Her vision cleared, but she didn’t trust her senses. She saw neither sky nor moon outside her canopy, so she couldn’t be in flight, but she seemed to be thrusting sideways and downward. Then her mind made the shift into ground mode and grasped that the Banshee was inverted and on the surface. It wasn’t sitting on its tail as intended by its makers. She hung shoulder-down from her harness, with the seat and the back of her couch above her. The cockpit had survived, but the systems no longer functioned. The instruments in front of her showed nothing sensible. More than likely the electronics would soon run out of battery power and die.

“Vampire?”

Her heart turned cold when he didn’t answer. She released her webbing and slid her way out of her seat so that she could turn to see him.

Not enough light reached from her instrument panel into the back space.
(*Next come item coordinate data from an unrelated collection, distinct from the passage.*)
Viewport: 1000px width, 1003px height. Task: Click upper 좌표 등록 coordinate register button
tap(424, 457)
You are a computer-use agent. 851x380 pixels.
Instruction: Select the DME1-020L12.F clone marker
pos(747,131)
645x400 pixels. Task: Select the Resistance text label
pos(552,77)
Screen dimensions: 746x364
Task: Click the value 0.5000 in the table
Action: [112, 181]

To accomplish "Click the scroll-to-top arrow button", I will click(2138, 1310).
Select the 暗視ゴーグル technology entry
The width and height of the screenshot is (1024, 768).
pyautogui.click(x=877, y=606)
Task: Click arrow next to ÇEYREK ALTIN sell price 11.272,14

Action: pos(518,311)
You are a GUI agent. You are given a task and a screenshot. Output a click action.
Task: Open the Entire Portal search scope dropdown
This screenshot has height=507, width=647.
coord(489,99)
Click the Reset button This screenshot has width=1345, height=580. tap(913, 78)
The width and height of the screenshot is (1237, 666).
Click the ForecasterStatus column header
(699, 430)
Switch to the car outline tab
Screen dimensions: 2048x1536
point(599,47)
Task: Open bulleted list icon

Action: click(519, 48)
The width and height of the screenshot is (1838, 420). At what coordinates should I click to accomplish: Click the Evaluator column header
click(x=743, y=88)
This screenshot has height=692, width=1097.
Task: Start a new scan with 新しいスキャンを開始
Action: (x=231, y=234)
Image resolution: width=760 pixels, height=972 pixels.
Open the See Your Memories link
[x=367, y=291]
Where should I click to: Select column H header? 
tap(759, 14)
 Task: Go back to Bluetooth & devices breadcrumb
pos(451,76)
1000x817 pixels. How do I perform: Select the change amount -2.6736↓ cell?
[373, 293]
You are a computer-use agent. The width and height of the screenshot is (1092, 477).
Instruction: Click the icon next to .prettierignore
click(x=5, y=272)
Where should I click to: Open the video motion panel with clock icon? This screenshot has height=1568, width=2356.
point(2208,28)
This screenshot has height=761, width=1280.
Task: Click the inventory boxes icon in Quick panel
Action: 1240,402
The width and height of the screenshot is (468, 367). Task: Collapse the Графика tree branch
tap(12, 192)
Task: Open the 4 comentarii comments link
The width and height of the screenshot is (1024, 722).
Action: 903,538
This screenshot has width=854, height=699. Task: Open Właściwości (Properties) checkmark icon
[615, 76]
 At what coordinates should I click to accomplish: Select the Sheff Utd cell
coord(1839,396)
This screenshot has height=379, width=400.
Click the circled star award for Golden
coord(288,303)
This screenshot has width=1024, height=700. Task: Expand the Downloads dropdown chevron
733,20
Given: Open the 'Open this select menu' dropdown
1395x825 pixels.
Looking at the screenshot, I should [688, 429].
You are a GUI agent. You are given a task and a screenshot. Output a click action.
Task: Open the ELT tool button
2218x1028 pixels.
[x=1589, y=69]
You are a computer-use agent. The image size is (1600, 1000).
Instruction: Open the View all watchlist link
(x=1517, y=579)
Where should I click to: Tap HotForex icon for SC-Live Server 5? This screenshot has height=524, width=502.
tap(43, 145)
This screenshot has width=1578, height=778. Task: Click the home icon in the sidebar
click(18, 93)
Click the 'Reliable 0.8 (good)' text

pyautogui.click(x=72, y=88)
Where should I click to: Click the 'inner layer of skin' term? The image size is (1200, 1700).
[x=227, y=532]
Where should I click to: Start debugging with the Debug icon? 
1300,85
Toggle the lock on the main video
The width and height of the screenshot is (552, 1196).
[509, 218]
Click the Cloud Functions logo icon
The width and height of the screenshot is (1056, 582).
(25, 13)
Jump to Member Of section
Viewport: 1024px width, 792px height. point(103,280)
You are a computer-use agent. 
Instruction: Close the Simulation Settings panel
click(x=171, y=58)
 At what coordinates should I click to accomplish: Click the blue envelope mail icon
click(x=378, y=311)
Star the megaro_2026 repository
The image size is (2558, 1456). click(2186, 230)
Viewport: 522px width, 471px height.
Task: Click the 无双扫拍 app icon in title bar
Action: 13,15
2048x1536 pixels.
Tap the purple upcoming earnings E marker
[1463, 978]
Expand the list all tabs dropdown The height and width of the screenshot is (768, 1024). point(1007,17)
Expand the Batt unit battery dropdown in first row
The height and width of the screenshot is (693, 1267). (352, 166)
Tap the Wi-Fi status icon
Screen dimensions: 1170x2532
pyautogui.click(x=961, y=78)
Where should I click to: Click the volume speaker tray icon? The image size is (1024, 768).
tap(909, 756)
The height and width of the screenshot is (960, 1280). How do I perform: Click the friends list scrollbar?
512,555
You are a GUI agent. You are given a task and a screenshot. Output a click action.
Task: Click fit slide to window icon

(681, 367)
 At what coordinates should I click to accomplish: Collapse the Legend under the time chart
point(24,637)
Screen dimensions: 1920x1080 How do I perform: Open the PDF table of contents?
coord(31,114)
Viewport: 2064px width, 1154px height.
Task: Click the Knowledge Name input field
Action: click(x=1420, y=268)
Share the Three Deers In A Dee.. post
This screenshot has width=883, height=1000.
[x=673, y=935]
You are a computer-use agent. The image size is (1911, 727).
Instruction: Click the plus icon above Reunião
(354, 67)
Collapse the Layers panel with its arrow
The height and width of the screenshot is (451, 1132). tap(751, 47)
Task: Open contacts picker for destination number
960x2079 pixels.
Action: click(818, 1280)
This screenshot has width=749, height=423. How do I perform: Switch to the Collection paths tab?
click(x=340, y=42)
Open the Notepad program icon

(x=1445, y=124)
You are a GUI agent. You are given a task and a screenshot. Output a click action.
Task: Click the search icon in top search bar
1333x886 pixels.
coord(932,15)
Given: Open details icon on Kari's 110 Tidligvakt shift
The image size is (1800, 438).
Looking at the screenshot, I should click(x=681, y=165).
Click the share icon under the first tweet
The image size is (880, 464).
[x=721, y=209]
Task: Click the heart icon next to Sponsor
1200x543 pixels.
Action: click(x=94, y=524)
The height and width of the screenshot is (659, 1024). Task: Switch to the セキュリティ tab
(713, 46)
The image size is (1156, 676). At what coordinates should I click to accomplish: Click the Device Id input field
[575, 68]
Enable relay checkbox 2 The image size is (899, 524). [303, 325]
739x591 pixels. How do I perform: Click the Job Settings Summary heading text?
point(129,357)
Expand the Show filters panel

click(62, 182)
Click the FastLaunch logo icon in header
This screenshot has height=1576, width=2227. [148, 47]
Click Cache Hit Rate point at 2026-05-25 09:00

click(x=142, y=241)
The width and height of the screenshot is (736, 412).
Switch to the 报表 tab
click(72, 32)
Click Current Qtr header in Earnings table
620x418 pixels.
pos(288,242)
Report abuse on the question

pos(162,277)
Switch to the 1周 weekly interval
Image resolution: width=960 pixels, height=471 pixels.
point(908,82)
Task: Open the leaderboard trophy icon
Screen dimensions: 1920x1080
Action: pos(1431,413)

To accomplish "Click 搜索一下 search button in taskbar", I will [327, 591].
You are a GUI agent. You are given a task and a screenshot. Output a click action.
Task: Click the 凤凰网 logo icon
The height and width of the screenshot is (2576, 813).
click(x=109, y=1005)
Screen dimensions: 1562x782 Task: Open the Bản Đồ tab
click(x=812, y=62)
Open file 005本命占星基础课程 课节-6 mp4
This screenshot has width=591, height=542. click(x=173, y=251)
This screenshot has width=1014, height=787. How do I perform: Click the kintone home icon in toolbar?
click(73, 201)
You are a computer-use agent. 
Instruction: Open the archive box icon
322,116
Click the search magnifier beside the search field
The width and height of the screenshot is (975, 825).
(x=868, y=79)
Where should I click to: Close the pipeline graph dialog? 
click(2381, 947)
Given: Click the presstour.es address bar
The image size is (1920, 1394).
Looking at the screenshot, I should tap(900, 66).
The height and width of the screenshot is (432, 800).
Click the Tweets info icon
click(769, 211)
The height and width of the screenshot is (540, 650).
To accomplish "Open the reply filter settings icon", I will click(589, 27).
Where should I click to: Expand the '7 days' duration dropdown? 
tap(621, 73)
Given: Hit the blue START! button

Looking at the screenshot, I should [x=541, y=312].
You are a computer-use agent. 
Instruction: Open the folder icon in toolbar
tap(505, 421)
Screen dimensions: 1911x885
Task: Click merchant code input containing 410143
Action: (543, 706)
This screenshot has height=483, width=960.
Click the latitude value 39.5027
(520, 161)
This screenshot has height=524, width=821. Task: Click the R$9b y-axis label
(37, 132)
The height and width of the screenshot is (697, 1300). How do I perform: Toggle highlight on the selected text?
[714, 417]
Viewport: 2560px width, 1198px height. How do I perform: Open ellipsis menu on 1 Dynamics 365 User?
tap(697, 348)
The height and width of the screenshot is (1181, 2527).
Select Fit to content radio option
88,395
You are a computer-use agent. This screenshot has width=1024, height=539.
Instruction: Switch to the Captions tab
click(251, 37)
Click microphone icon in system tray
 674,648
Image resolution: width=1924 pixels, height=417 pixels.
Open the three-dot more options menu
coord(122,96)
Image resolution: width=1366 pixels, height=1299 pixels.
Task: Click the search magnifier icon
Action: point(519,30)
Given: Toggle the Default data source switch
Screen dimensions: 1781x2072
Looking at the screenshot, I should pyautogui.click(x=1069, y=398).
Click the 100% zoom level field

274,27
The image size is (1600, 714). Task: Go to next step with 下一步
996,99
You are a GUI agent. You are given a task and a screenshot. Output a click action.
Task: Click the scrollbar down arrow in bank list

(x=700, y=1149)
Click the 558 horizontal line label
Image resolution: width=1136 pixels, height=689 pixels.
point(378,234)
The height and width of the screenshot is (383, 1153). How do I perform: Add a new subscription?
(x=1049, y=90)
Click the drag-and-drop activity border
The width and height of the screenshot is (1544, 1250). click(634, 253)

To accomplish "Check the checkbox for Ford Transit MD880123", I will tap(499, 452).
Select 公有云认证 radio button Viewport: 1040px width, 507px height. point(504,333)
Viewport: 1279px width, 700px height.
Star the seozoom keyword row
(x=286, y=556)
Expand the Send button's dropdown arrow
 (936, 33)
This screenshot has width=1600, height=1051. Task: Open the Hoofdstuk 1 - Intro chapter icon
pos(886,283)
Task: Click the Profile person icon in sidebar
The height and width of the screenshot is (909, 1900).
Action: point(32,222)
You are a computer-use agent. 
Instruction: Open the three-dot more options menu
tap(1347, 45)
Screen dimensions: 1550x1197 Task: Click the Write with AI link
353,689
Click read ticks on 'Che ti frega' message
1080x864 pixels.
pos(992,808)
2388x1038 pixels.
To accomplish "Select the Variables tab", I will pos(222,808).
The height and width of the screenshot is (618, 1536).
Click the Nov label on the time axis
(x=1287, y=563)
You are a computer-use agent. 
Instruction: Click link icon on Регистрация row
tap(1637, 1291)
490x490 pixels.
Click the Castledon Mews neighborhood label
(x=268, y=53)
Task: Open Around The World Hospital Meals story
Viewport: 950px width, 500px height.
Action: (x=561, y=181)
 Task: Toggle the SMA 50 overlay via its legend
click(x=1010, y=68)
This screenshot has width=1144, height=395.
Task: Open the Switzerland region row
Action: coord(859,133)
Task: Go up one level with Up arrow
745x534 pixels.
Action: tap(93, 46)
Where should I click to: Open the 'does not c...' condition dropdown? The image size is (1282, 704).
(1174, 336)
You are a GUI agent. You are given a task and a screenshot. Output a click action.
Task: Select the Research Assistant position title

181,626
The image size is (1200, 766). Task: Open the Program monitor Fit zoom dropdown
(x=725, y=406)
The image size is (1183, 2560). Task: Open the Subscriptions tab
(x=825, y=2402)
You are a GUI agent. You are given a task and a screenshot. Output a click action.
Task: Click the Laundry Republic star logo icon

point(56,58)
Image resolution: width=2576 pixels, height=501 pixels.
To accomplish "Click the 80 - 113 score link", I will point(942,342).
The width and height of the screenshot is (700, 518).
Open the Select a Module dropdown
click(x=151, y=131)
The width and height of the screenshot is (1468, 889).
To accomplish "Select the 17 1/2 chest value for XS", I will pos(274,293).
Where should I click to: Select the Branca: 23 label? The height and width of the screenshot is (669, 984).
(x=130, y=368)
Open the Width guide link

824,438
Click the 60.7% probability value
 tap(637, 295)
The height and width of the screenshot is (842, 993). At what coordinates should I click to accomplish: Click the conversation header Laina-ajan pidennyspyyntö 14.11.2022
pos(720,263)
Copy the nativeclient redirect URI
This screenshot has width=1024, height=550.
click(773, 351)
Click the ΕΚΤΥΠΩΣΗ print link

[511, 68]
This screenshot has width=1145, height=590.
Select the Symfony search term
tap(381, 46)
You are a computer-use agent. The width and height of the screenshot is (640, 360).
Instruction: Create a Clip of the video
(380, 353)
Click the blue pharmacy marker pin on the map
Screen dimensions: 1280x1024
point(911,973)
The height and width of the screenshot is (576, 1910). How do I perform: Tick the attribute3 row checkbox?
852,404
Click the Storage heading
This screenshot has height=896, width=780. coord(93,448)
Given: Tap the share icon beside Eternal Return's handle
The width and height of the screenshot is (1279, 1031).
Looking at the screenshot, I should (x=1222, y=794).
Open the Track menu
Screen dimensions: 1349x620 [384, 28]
Through her nerve-ware, she switched on the utility light, acting out of habit before she had a chance to wonder if it would work.

All she could see of Poe was the top of his helmet and the vague outline of his back in the shadows beyond. He slumped against the back of her couch, chin tucked into his chest. Nothing appeared damaged. Freeze-up, the pilot’s last resort, would activate with an otherwise fatal blow, or if his breather failed. Since he appeared whole, that upped his chances.

Of course, if he’s in freeze-up, he’ll be a bastard to pull out from back there.

- my thoughts:

Well, we know at least one of them survived.